“什麽玩意兒?你想要編製?”


    張大帥聞言直接呆住了,還從沒有聽說外國商人來自己的地盤做生意提出這種要求的,難不成你還想當兵?


    眼見得張大帥滿心疑慮,於學銘立刻給出了自己早就準備好的理由。


    “大帥,我們家族的生意大多數都不太見光,尤其是我想為大帥搞來一些美國的新式裝備,海關是肯定要搞定的,可是青島那地方魚龍混雜,海關內部的勢力也不是一時半會兒就能搞定的,所以我是想著能不能給我公司一個稽查海關的部隊編製,裝備和軍餉我們全部自理,您看可以嗎?”

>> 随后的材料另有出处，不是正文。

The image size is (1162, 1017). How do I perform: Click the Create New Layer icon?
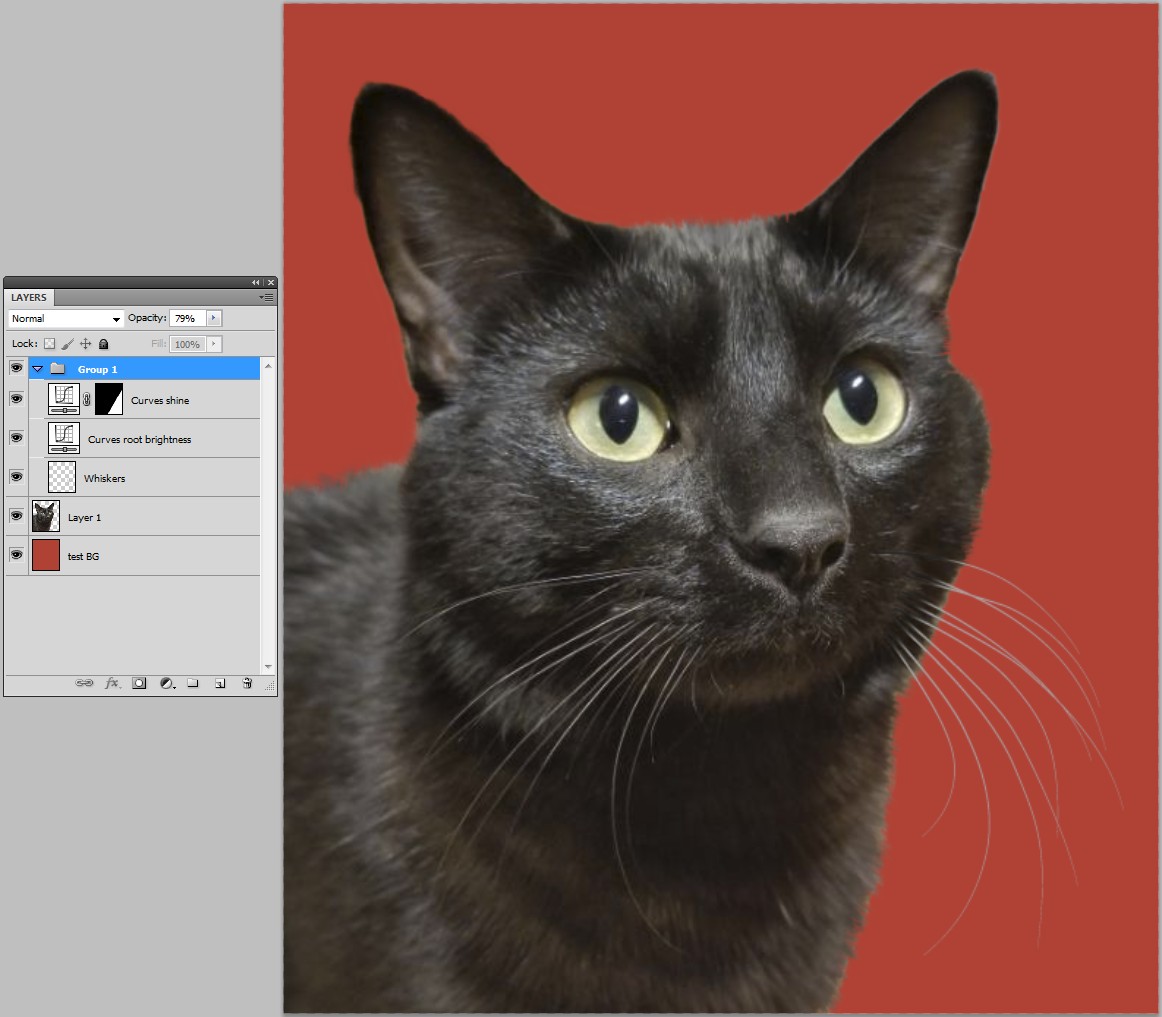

    於學銘的話很有道理,青島海關裏的勢力的確複雜,不光有本國勢力,還有很多洋人的手下也都混雜其中,於學銘給自己走私的軍火一旦被發現可能還真有點兒麻煩。


    不過對於任何一個軍閥來說,部隊都是自己的命根子,張大帥也不希望自己手底下有一支完全由外人控製的部隊,哪怕是不需要自己發軍餉。


    見張大帥猶豫,於學銘當下又在雙方交易的天平上添加了一個砝碼。


    “張大帥,據我所知,主政山東一省的主官好像是那位傳說中的三不知將軍吧,那位張將軍對大帥您的忠誠是出了名的,但是部隊的戰鬥力嘛……咳咳,學銘多言了,望大帥見諒!”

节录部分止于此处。